- _Brief A_
According to the blog post, when was the jellyfish photograph taken?
- _Brief B_
Reproduce verbatim the passage of the blog post starting with "One of the most" and going on through "a May morning.".

Refractive Jellyfish

One of the most enigmatic photographs I’ve ever taken. It looks as though someone’s monocle has fallen on the sand. But it’s just a jellyfish. Taken on a beach in March 2012.
Quote of the Day
”Familiarity breeds contempt, but without a little familiarity it’s impossible to breed anything.”
- Noël Coward
Musical alternative to the morning’s radio news
Vivaldi | Nulla in mundo pax sincera | RV r630 | Marie Lys, soprano
Music for a May morning.
Long Read of the Day
How Charles III Quietly Filleted Donald Trump in His Own House
You will remember from Friday’s edition that I liked the King’s speech to both houses of Congress. As it happens, I didn’t know the half of it. This elegant piece by Dean Blundell masterfully fills in the picture.
There is an old British art form that Americans, despite our many gifts, have never quite mastered. It is the art of saying terrible things about a man while he smiles and nods, convinced you are paying him a compliment. King Charles III flew across the Atlantic on April 28, 2026, walked into the United States Capitol, and gave a master class channelling his inner Mark Carney.

- _Data section_
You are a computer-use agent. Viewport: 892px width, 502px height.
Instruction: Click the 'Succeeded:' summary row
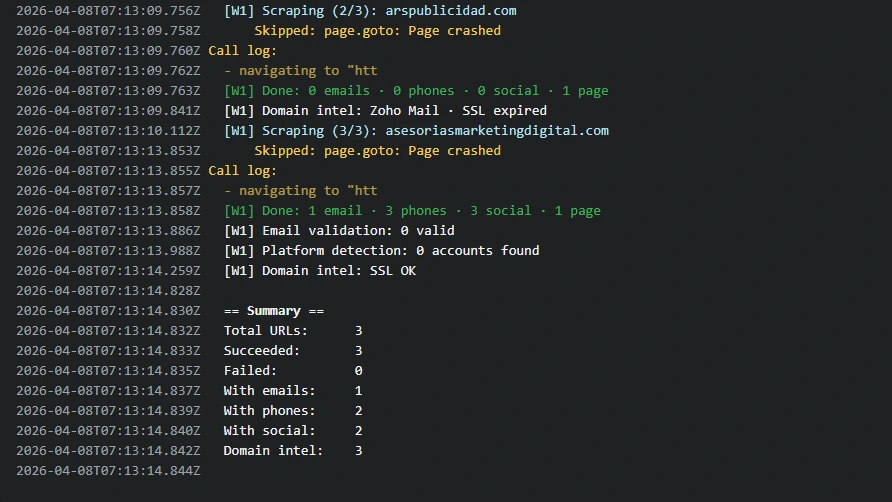[293, 351]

- _Written response A_
It was taken in March 2012.

- _Written response B_
One of the most enigmatic photographs I’ve ever taken. It looks as though someone’s monocle has fallen on the sand. But it’s just a jellyfish. Taken on a beach in March 2012.
Quote of the Day
”Familiarity breeds contempt, but without a little familiarity it’s impossible to breed anything.”
- Noël Coward
Musical alternative to the morning’s radio news
Vivaldi | Nulla in mundo pax sincera | RV r630 | Marie Lys, soprano
Music for a May morning.